Start of Block

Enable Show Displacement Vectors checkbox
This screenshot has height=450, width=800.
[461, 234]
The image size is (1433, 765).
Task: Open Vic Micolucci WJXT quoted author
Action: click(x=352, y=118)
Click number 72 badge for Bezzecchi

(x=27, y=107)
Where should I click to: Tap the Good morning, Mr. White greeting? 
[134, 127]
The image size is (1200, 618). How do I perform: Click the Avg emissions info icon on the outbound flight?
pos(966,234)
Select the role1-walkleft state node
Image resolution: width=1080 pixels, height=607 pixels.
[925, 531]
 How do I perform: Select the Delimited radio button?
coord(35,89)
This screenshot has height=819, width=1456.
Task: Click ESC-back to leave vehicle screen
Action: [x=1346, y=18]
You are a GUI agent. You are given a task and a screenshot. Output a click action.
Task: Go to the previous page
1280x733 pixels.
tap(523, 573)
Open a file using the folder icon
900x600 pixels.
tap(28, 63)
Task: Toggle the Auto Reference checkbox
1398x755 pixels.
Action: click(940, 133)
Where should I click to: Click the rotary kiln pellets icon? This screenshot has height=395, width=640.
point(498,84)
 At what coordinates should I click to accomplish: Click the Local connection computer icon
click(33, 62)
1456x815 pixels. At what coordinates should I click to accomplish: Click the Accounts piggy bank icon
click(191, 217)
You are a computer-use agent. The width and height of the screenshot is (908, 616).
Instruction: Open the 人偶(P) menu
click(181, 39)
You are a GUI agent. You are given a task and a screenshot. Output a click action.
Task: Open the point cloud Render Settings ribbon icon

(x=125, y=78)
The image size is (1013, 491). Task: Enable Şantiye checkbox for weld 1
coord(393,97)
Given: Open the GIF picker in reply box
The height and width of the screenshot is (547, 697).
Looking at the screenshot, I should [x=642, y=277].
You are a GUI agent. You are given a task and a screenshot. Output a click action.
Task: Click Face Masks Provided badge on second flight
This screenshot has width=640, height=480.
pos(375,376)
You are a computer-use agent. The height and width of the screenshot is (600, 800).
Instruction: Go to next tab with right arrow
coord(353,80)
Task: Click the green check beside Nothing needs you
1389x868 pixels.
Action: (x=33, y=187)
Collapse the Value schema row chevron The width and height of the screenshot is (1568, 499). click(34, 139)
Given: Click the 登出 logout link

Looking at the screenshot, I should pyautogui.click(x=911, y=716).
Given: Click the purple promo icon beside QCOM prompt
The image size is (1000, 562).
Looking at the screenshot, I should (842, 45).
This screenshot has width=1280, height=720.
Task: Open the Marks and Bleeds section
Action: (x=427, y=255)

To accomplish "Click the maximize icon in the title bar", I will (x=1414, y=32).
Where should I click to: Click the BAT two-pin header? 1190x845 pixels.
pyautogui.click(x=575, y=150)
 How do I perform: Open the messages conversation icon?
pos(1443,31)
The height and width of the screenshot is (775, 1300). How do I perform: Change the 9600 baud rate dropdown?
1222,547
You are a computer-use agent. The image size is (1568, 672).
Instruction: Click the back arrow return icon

End of Block

Gather from the data above every line with the string "beside".

→ Result of the exercise
Task: Click the green check beside Nothing needs you
Given: Click the purple promo icon beside QCOM prompt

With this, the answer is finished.